Bible burning: I called it!

Two weeks ago, I blogged about the very poor decision on our military’s part to respond to the exposing of Christian proselytizing in Afghanistan by burning the Bibles that were sent to one soldier by his church back home. I responded by saying that as incredibly stupid as it was for Christian proselytizing to be going on in the first place, the response is almost equally bad. I continued by saying:

First of all, I fail to see how that is helpful. If anything, it’s just going to lead to a backlash of conservative media personalities like Bill O-Reilly using this as an example of liberals going too far, yada, yada, yada. And second of all, the Bibles didn’t do anything wrong; they’re inanimate objects. It’s the soldier who need to be punished. If there is no official policy, I think there should be:  The United States of America DOES NOT BURN BOOKS!

Well guess what happened. Yup, surprise, surprise. The Bible burning has led to at least partially legitimate criticism by the Christians back home.

In the video, LT. Col. Robert Maginnis argues my same point:

“There was no need to burn the Bibles. They could have been shipped back.”

And the excuse the military gave for why they couldn’t just send them back was so lame, that the church that sent them originally would just send them to another organization.
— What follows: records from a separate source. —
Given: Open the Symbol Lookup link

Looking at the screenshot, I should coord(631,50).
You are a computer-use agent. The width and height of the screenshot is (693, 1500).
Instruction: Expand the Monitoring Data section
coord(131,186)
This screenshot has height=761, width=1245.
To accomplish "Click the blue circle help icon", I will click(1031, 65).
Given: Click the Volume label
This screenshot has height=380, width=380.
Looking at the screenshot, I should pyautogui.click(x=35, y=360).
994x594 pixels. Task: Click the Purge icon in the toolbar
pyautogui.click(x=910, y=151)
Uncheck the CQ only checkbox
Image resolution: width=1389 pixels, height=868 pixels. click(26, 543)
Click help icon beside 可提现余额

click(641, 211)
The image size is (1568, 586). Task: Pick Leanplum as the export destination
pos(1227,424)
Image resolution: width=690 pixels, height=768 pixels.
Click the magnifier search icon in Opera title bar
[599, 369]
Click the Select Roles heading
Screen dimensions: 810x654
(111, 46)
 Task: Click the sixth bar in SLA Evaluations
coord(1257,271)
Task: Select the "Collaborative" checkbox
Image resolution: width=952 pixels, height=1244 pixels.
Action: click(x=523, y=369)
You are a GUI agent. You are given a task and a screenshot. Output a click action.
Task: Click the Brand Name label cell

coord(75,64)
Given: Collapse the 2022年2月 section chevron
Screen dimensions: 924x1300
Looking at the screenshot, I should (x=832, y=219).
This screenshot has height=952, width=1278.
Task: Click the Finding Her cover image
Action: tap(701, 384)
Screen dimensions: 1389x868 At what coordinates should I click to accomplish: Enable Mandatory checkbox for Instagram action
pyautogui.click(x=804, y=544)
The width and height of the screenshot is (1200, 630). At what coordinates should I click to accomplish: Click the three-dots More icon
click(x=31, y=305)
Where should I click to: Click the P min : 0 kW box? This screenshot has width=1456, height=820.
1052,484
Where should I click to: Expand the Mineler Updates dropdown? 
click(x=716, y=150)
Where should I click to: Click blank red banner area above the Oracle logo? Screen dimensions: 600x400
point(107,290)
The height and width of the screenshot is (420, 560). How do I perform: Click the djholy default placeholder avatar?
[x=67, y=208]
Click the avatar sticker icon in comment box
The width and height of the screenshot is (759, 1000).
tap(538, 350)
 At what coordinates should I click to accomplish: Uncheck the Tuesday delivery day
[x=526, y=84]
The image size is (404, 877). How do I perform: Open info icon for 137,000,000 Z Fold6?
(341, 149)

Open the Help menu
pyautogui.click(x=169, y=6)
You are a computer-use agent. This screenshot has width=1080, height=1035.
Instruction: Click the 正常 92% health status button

Well then why not simply confiscate the Bibles as contraband? It’s a perfectly legitimate charge and prevents the same Bibles from getting re-shipped to Afghanistan.

And why not charge a hefty fine to the church for promoting illegal religious proselytizing in the armed forces, because of course burning the Bibles doesn’t prevent the same church from sending another bunch of new Bibles to Afghanistan whereas a hefty fine might discourage such actions?

This was just an epic failure on the part of the U.S. military and will, as I said before, give ammunition to Christian fundamentalists playing the persecution card.